De 1991 à 1997. Directeur départemental de la sécurité publique (DDSP) du Morbihan.
2002. Retraite de la DDSP du Haut-Rhin.
2008. Sortie de son premier ouvrage, Les Derniers Chouans du Morbihan 1830-1850.
2021. Parution de Vannes « sans-culotte » : la Révolution racontée par deux escoliers du collège Saint-Yves.

Il a obtenu en 2015 le prix Anne de Bretagne décerné par l’Association des Écrivains bretons
 pour son livre Révolution et Chouannerie en Morbihan
. Il est chevalier de la Légion d’honneur et officier dans l’ordre des Palmes académiques.

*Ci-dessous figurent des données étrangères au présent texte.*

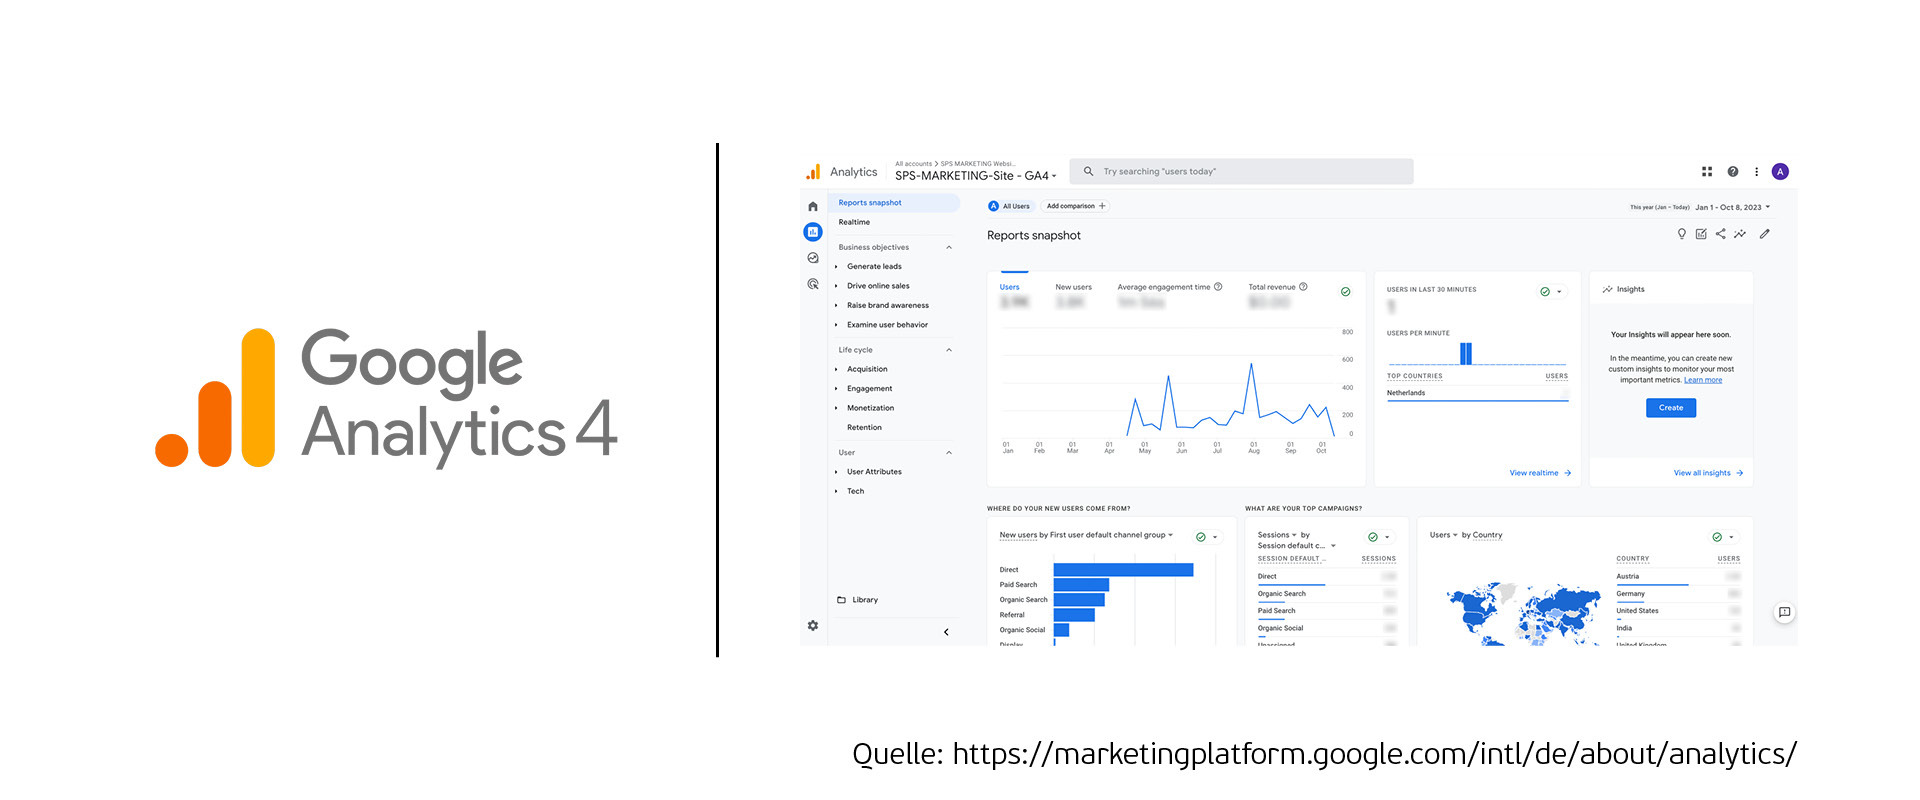Open the SPS-MARKETING-Site property selector
Screen dimensions: 1920x800
point(975,175)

Prix: 18€50  (Chez l'Editeur, " dans toutes les bonnes librairies" et sur les sites spécialisés du web)


Résumé de l'Editeur

Les collégiens, de jeunes gars de douze à dix-neuf ans, vont applaudir des deux mains les premières réformes,
 mais voir avec stupeur les premiers pas d’une révolution de plus en plus violente dont ils s’éloignent.

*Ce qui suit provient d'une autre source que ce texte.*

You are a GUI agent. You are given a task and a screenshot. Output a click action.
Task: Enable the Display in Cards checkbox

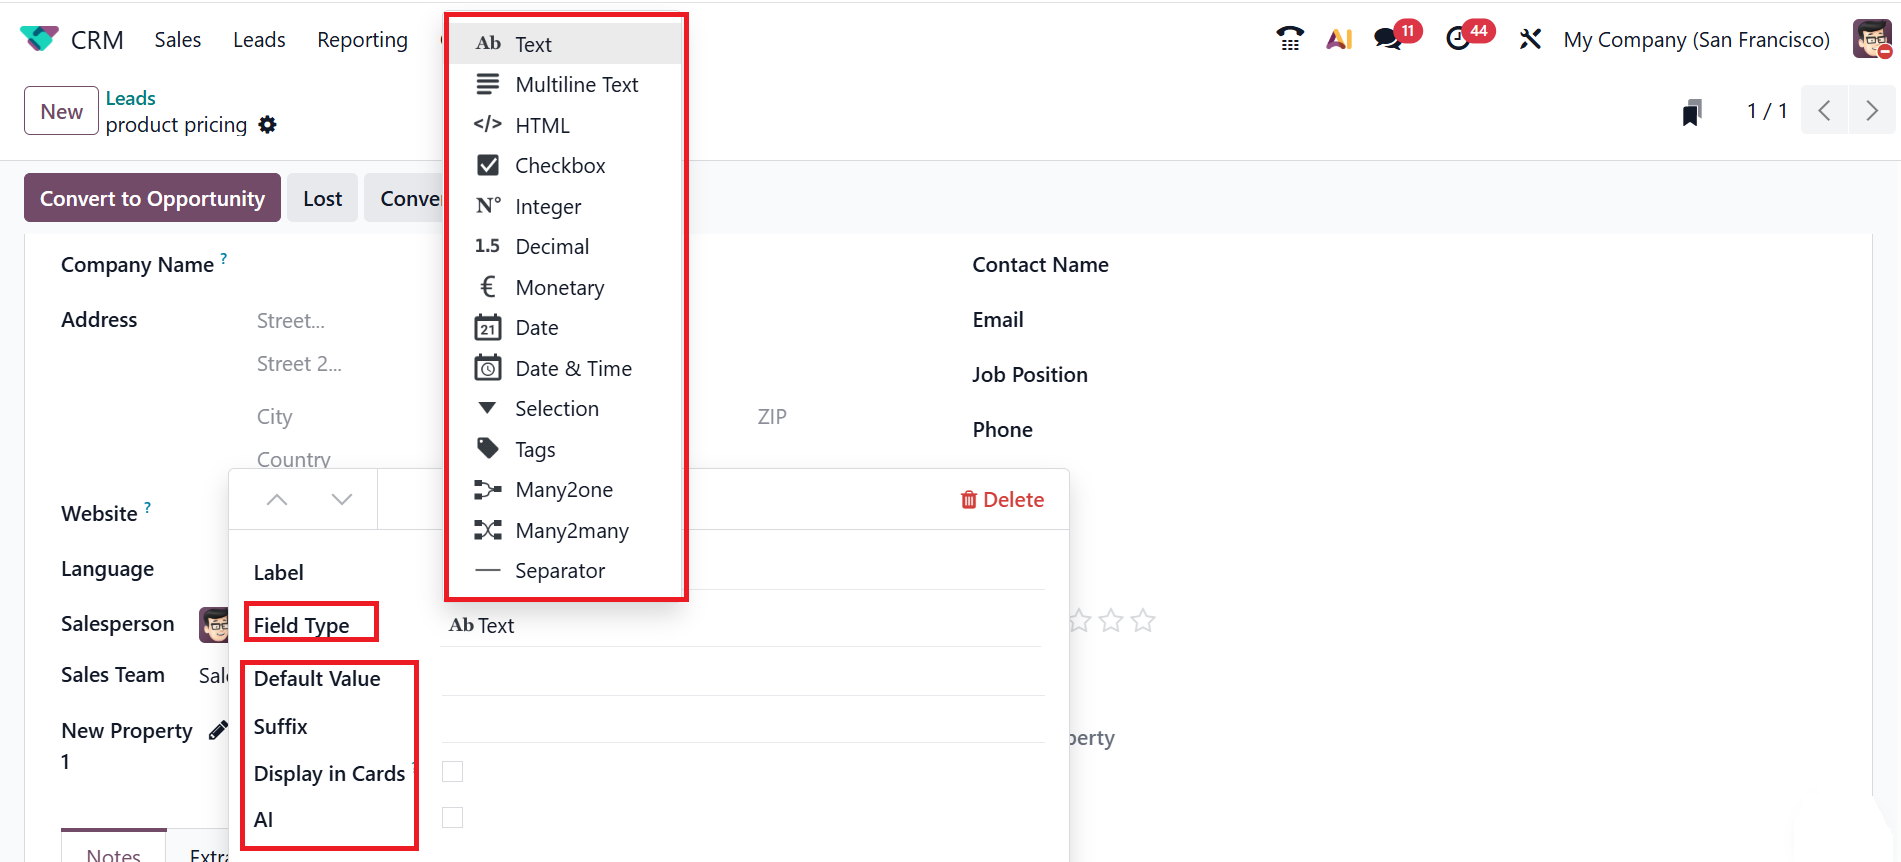[x=453, y=772]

Après le début des premières violences en février 1790, Vannes connaît la faim pendant dix ans,
 car les paysans ont désormais peur de ces bourgeois des villes qui font marcher les soldats contre eux,
 et ils désertent les marchés, entraînant une austérité forcée.
Dans une économie de disette, les habitants vont vivre la « Terreur » avec le passage de Prieur de la Marne,
 une épidémie de typhus avec l’arrivée de 3 500 prisonniers, les tentatives d’attaque des chouans, le culte de la déesse
 Raison dans la ci-devant cathédrale, les fêtes révolutionnaires peu fréquentées,
 la désertion d’une partie de la garde nationale vers les chouans, les chasses aux prêtres réfractaires,
 les mouvements de troupes incessants, les perquisitions et les arrestations arbitraires et l’émergence d’une bourgeoisie révolutionnaire, dont certains membres vont arrondir considérablement leur fortune …

L’auteur prête sa plume à deux élèves de dix-huit ans du collège Saint-Yves qui vont raconter parfois avec humour,
souvent avec tristesse, et aussi avec un esprit de clocher, la vie quotidienne des Vannetais pendant la Révolution française.